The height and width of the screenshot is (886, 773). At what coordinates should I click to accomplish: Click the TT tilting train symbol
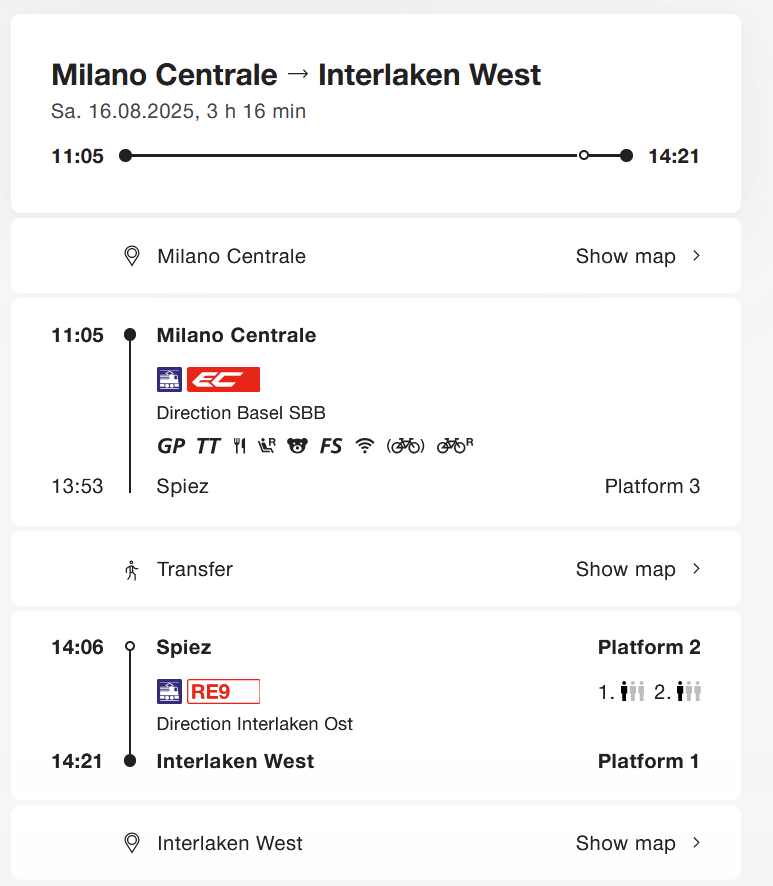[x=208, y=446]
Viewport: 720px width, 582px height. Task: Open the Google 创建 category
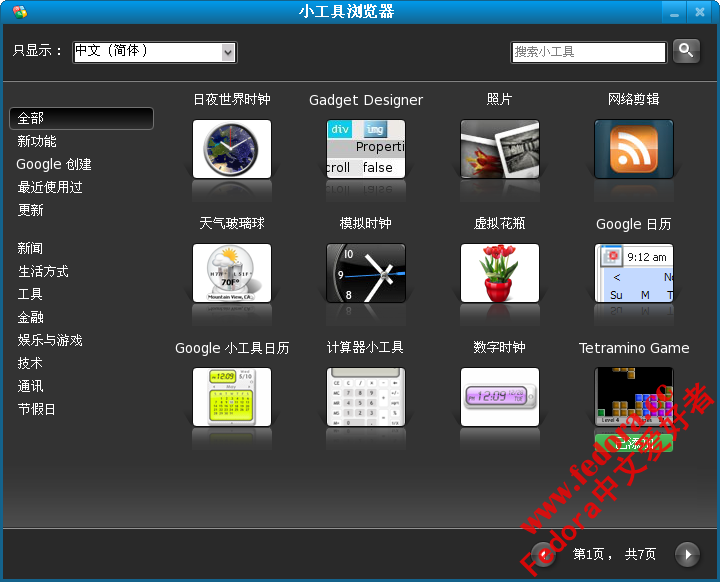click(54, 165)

* * *

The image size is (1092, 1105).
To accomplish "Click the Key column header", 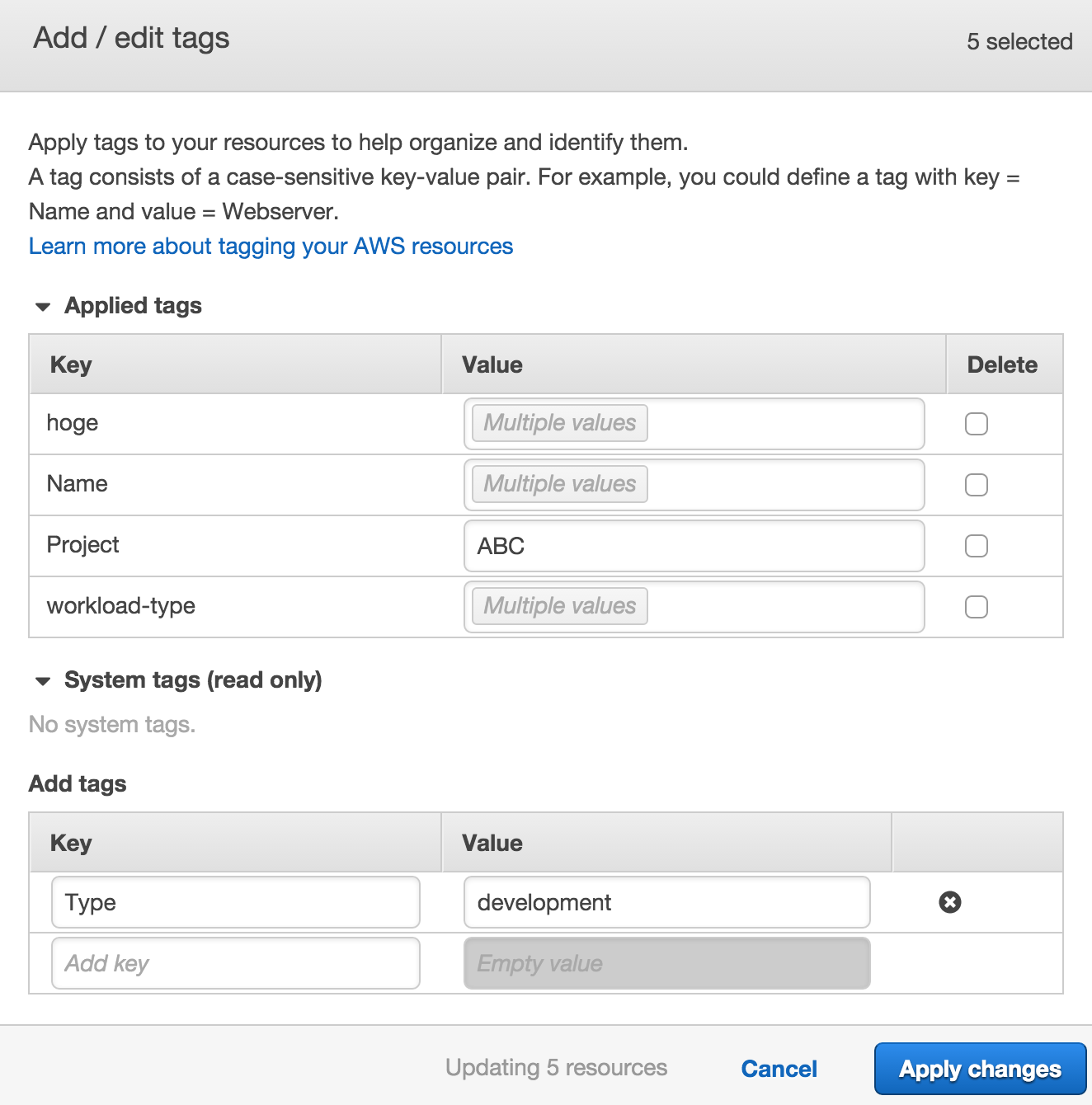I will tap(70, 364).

* * *

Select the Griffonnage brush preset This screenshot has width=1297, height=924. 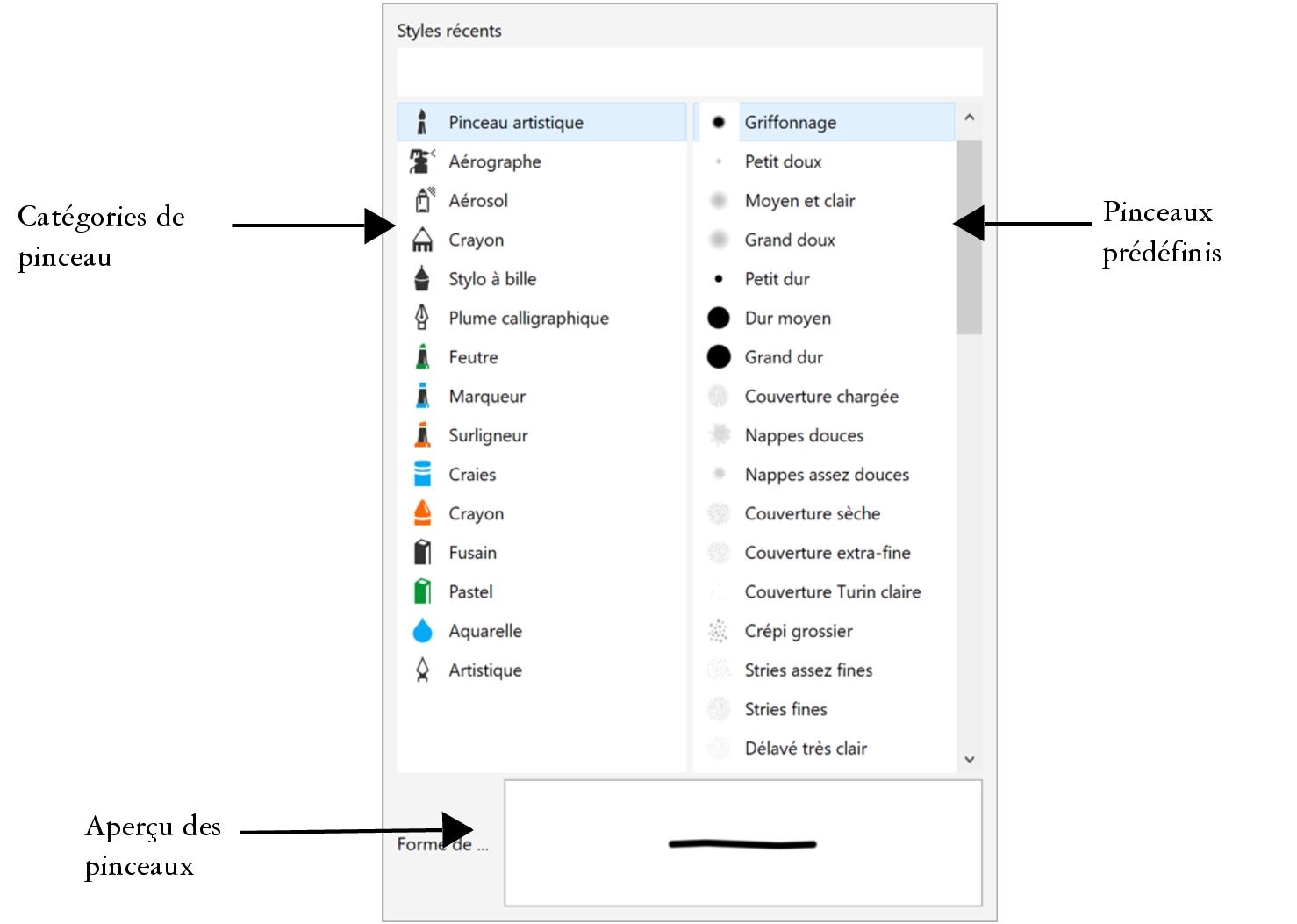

**Problem to work on:**
Could you copy the records from the line with "The height and" up to and including the line with "click(54, 165)", reproducing each line unchanged but omitting the pictures?

**Result below:**
The height and width of the screenshot is (886, 773). At what coordinates should I click to accomplish: Click the TT tilting train symbol
[x=208, y=446]
Viewport: 720px width, 582px height. Task: Open the Google 创建 category
click(54, 165)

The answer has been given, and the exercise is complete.